Novartis signaled growing interest in gene therapy on January 24, when it announced it had agreed to pay up to $170 million to license development, registration, and commercialization rights from Spark Therapeutics to voretigene neparvovec outside the U.S., where the treatment was approved on December 19 as Luxturna™ (voretigene neparvovec-rzyl). Novartis agreed to pay Spark $105 million upfront, plus up to $65 million tied to achieving near-term European regulatory approval and initial sales outside the U.S. in certain markets.
And on August 30, Novartis won the FDA’s first approval for marketing a CAR-T therapy for a type of cancer. Kymriah™ (tisagenlecleucel) is indicated for the second-line (or later) treatment of relapsed or refractory (r/r) patients up to age 25 with B-cell acute lymphoblastic leukemia (ALL).
Beyond “Bolt-On” Deals
Dr. Narasimhan succeeded Joe Jimenez as CEO as of February 1, having been promoted from global head of drug development and chief medical officer. Under Jimenez, Novartis favored smaller, “bolt-on” acquisitions intended to bolster a specific therapeutic area with a specific treatment candidate.

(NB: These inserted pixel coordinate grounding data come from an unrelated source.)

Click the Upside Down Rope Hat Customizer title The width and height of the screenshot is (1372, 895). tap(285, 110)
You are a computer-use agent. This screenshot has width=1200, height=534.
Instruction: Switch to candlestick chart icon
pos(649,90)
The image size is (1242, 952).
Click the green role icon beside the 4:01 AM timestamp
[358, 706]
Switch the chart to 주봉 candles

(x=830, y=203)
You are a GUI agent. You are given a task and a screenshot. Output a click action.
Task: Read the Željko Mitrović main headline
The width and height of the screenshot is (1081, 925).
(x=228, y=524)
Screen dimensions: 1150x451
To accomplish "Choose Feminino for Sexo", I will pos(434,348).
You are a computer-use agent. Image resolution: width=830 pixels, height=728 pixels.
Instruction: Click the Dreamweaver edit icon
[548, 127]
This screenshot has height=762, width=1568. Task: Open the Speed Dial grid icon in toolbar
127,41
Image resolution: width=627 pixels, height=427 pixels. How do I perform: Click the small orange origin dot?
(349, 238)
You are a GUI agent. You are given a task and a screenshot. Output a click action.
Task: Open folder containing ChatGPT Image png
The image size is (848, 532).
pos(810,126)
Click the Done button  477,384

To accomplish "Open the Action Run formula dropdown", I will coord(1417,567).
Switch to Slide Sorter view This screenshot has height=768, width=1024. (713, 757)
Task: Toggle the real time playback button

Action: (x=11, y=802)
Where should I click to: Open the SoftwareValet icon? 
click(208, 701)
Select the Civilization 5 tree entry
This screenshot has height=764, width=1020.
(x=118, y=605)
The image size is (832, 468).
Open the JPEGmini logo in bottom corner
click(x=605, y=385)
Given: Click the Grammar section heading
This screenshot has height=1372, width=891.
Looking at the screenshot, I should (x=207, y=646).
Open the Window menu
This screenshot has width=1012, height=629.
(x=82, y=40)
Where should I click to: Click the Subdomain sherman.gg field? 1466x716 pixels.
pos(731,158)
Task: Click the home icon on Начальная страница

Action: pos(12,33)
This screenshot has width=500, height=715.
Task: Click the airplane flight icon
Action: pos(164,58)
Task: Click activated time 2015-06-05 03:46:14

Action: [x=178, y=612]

However, Novartis’ appetite for deals had grown in recent months: On October 30, the pharma giant announced plans to acquire Advanced Accelerator Applications (AAA) for $3.9 billion cash, in a transaction designed to expand the buyer’s neuroendocrine tumor (NET) pipeline with radiopharmaceutical candidates led by the first-in-class RadioLigand Therapy (RLT) Lutathera® (177Lu-Dotatate). Four days after the deal was completed on January 22, the FDA approved Lutathera to treat gastroenteropancreatic neuroendocrine tumors (GEP-NETs).
Under its agreement to buy AveXis, Novartis has formed an acquisition subsidiary that would launch a tender offer to acquire the gene therapy company for $218 per share—88% above AveXis’ closing share price on Friday, and a 72% premium to the company's 30-day volume-weighted average stock price. Shares of AveXis that have not been purchased in the tender offer will be converted into the right to receive the same cash price per share as paid in the tender offer, other than shares held by stockholders who properly demand and perfect appraisal rights under Delaware law.
The boards of both Novartis and AveXis have approved the deal, which is expected to be completed in mid-2018, pending the successful completion of the tender offer and all other closing conditions. Those conditions include the tender of at least a majority of outstanding AveXis shares on fully diluted basis, and the expiration or termination of the waiting period under the Hart Scott Rodino Antitrust Improvements Act.
Novartis cautioned investors that its deal to buy AveXis would be “slightly” negative to core operating income in 2018 and 2019, mainly due to R&D spending. However, as of 2020, Novartis said it expected the acquisition would “strongly” contribute to core operating income and core earnings per share accretion, driven by a “significant” increase in sales.
On January 24, Novartis offered guidance to investors projecting “mid- to high-single digit” growth of its core operating income this year.
“The commitment, drive, and expertise of the entire AveXis team has created significant stockholder value, and we are pleased that Novartis recognizes that value in the potential of AVXS-101, our first-in-class manufacturing capabilities and our gene therapy pipeline, all of which serve to transform the lives of people devastated by rare and life threatening neurological diseases such as SMA, Rett syndrome, and genetic ALS,” AveXis President and CEO Sean Nolan stated. “With worldwide reach and extensive resources, Novartis should expedite our shared vision of bringing gene therapy to these patient communities across the globe as quickly and safely as possible.”